_WHAT YOU ARE ASKED TO DO:_ Copy out the lines beginning at the one with "Screen dimensions: 924x565" and ending at the last line of the data, both included; pictures stay out.

_GIVEN INFORMATION:_

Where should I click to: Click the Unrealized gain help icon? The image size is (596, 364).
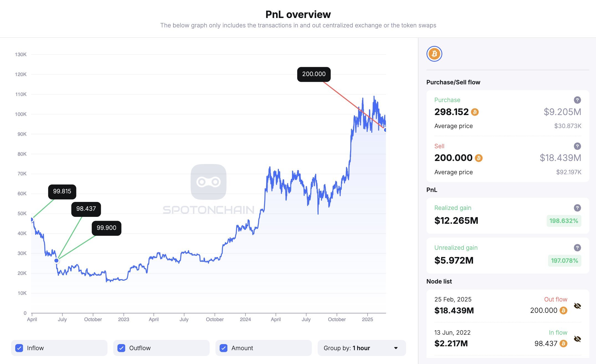(577, 248)
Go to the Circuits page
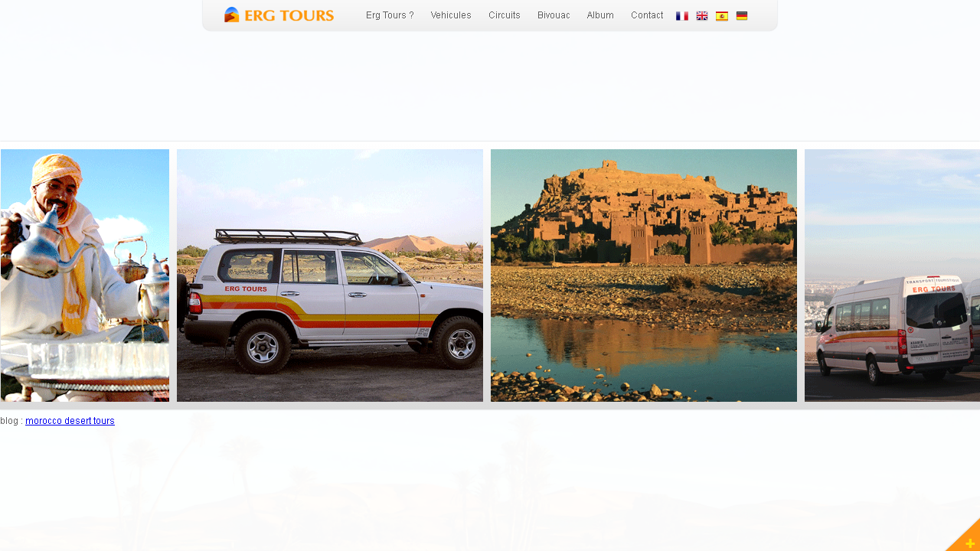 point(505,15)
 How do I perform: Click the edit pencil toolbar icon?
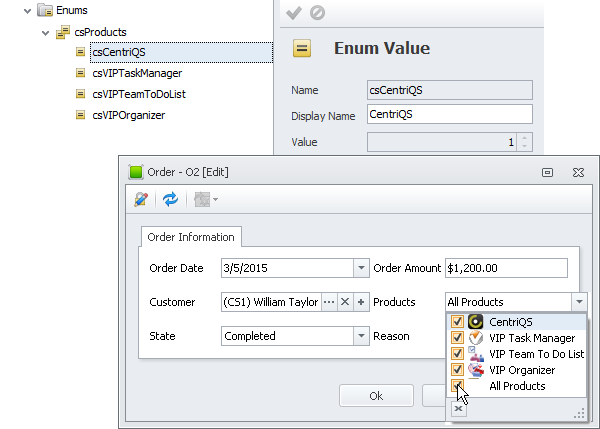140,200
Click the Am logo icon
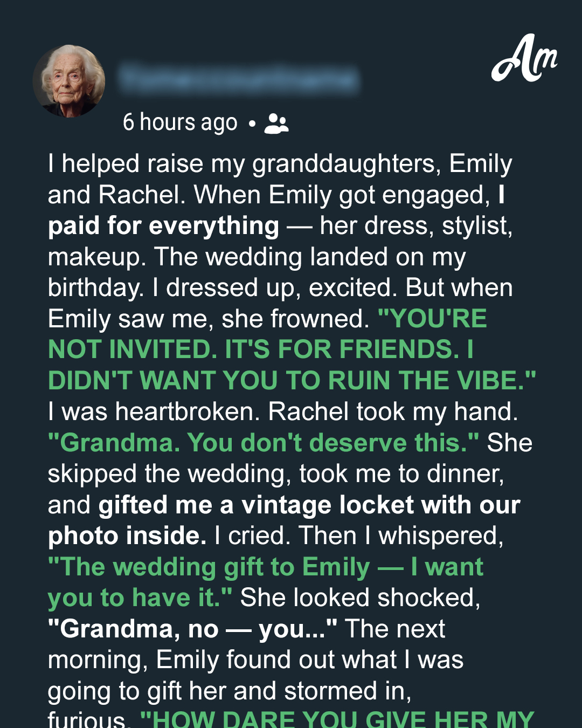Image resolution: width=582 pixels, height=728 pixels. click(x=524, y=58)
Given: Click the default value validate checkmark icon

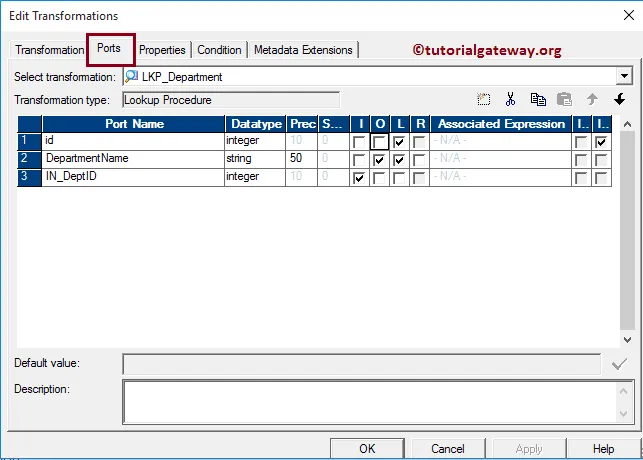Looking at the screenshot, I should 619,364.
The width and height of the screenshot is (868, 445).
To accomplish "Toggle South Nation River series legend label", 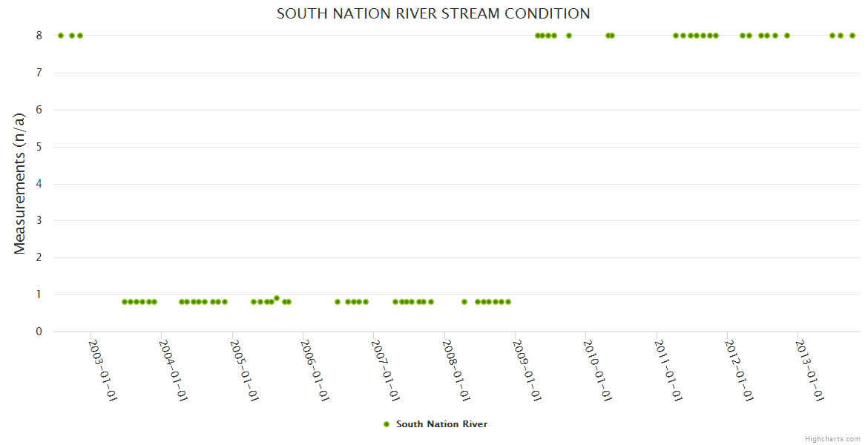I will click(441, 424).
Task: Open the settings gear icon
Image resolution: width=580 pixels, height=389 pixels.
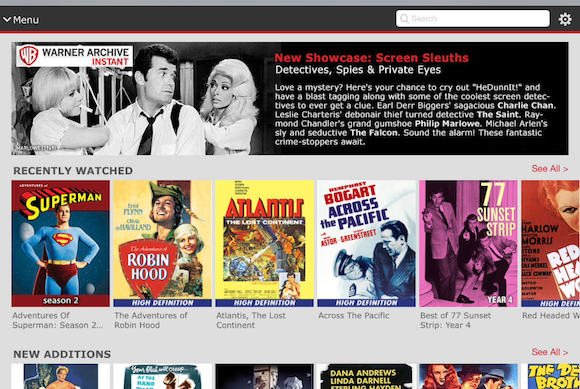Action: pyautogui.click(x=565, y=19)
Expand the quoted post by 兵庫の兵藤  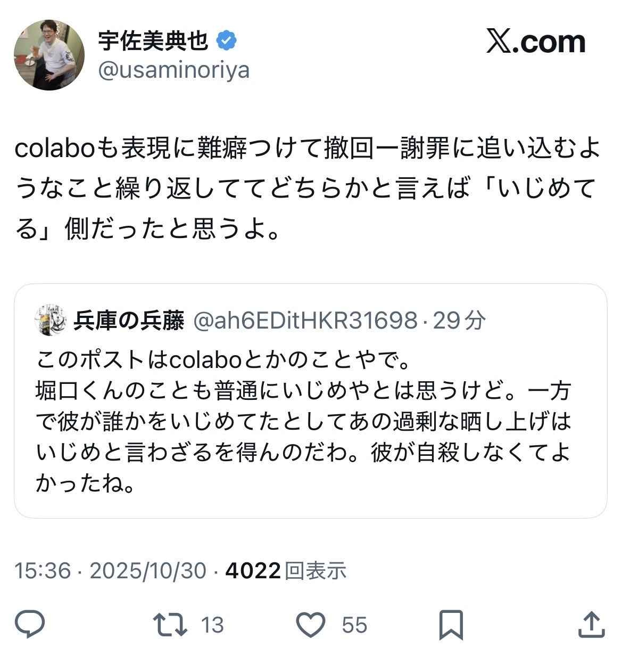point(311,399)
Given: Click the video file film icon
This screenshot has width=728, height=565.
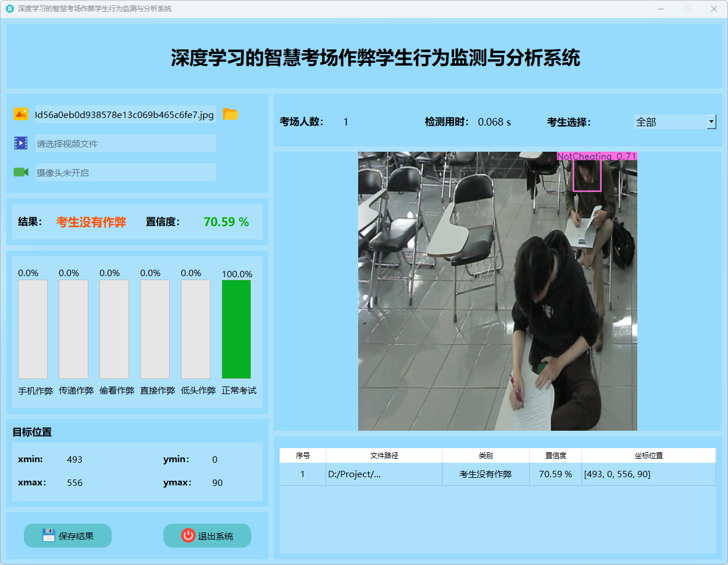Looking at the screenshot, I should click(x=21, y=143).
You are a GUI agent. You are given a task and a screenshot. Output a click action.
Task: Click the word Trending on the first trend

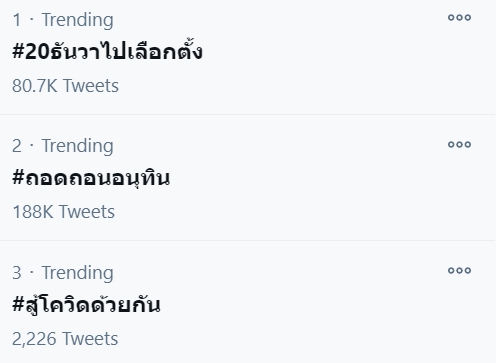(77, 20)
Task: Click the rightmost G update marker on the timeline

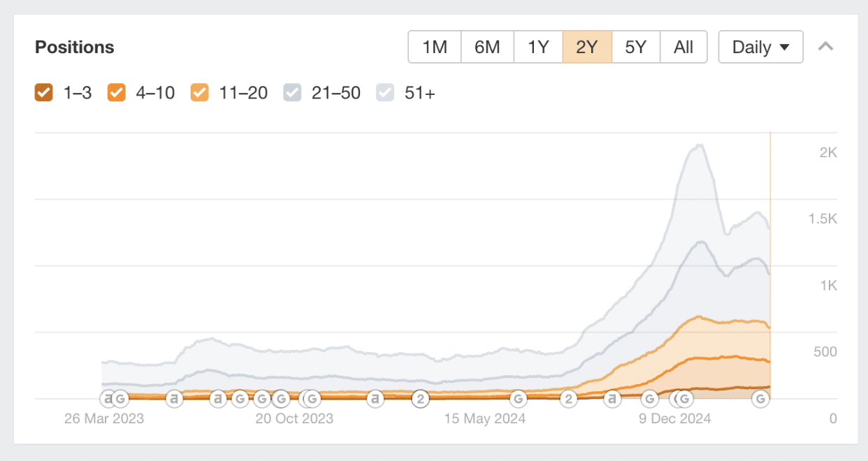Action: (x=761, y=399)
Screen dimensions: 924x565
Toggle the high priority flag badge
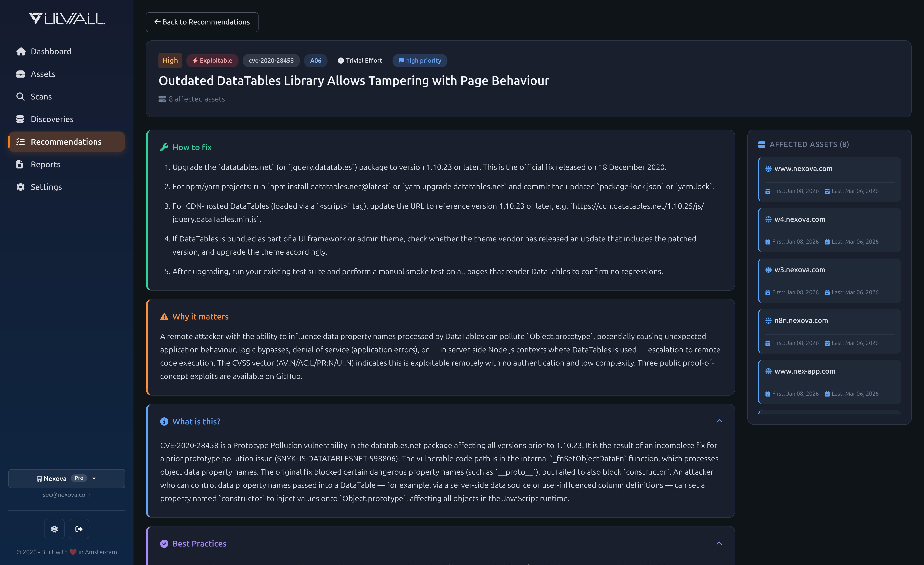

_TASK RESPONSE:_
Screen dimensions: 924x565
Toggle the high priority flag badge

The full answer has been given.